When your first child has special needs, you question having a second child.
You worry if they too will have a medical diagnosis.
If typical, you worry about their relationship with your first child. Will they be resentful? Will they know how to play together? What kind of relationship will they have? Will they bond?
You worry about your own relationship with them – will I have enough time to devote to them, considering my child with special needs requires so much of my time?
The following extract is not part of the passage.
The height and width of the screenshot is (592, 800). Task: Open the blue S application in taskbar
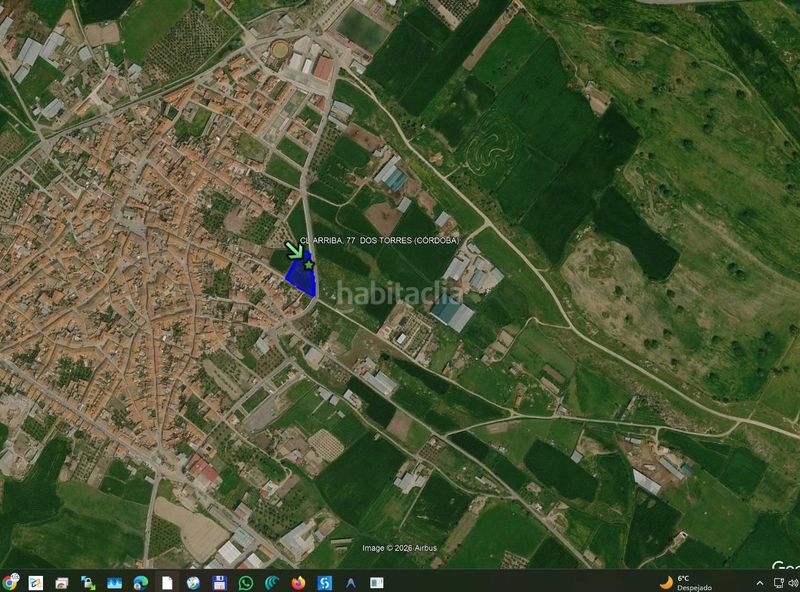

We had ALL of these worries when we were planning for Solly’s little sister, Bea. Once she arrived, though, those worries started to dissipate. Bea is 100% typical. She’s a chunky, milk lovin’, Sesame Street obsessed 21 month old. And she loves her brother to pieces.

Sweet Bea

Today, though, we’re reworking that tune for someone else in our family: Mike, aka Dada. The truth is, as it is in many special needs families, Mike doesn’t get the credit he deserves. Most of the time readers hear about Solly, who works his tail off at everything he does, or about me since I’m the one who takes him to his doctors appointments, equipment fittings, and therapies, and deals with all the daily emotions of those appointments. But, in the background, there’s Mike (known to Solly and Bea as Dada), who, since the day he became the sole breadwinner of the household, has been working his tail off at the office, where his career has taken off, earning him a major promotion in the last year, all to make sure he takes care of his family.